Introduction
Hematopoietic stem cell transplantation (HSCT) is a therapeutic approach that utilizes hematopoietic stem cells to cure a variety of hematological diseases. These include acute and chronic leukemia, lymphoma, certain inherited disorders of the hematopoietic system, and metabolic conditions [
1,
2]. During HSCT, the recipient's immune system is replaced with an immune system derived from donor hematopoietic stem cells via allografting [
3,
4]. Consequently, immunity acquired through vaccination or natural infection prior to HSCT is believed to be significantly diminished or entirely lost. In the absence of reimmunization, immunity against many pathogens declines following HSCT. Accordingly, prophylactic or pre-emptive strategies to prevent infection in these patients are recommended, including the post-HSCT use of antibiotics, antivirals, antifungals, and revaccination. Notably, guidelines strongly advocate revaccination against vaccine-preventable diseases, such as influenza, pneumococcal infections, rubella, and measles [
5,
6]. mRNA vaccines introduced against SARS-CoV-2 in 2021 have demonstrated good immunogenicity even in HSCT recipients, as we previously reported, and revaccination after HSCT against COVID-19 is also recommended [
7,
8].
Although revaccination after HSCT is therefore necessary, the change in immune status following HSCT remains inadequately characterized. A major uncertainty is whether the immune memory is entirely erased following HSCT or partially preserved. This ambiguity complicates decision making regarding the optimal number of vaccine doses required post-HSCT. Furthermore, although vaccine efficacy is considered closely linked to immune status at the time of vaccination, the status of reconstructed acquired immunity, especially humoral immunity, after HSCT remains unclear. Previous studies have indicated that B-cell counts may recover within a few months following HSCT [
9]; however, many of these cells remain immature, potentially resulting in differences in the function and diversity (repertoire) of humoral immunity compared to healthy individuals [
10,
11]. We therefore considered that optimizing revaccination strategies after HSCT, including appropriate timing and methods, required a detailed understanding of the immune status following HSCT.

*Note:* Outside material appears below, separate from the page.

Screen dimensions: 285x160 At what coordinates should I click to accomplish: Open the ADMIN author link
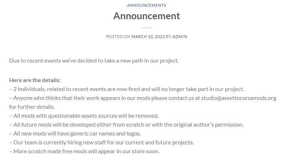coord(180,37)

We previously established a novel method to assess the response to SARS-CoV-2 vaccination at the mRNA level by quantifying antigen-specific antibody sequences, named the “Quantification of Antigen-specific Antibody Sequence (QASAS) method” [
12‐
14]. Compared to conventional tests, which detect antibodies with a long half‐life, the QASAS method directly detects B-cell receptor (BCR) mRNA as short‐lived, allowing humoral immunological activity to be monitored in real time [
12‐
14]. We hypothesized that use of the QASAS method to analyze immune responses in detail following vaccination in post-transplant patients would allow us to assess immune status after HSCT.
Although the impact of HSCT on the immune system has been extensively studied, studies have primarily focused on T cells, and information on its effects on B-cell/humoral immunity is limited. Furthermore, while the genetic diversity of BCRs is a crucial indicator of humoral immune status, its alteration following HSCT has not been fully elucidated.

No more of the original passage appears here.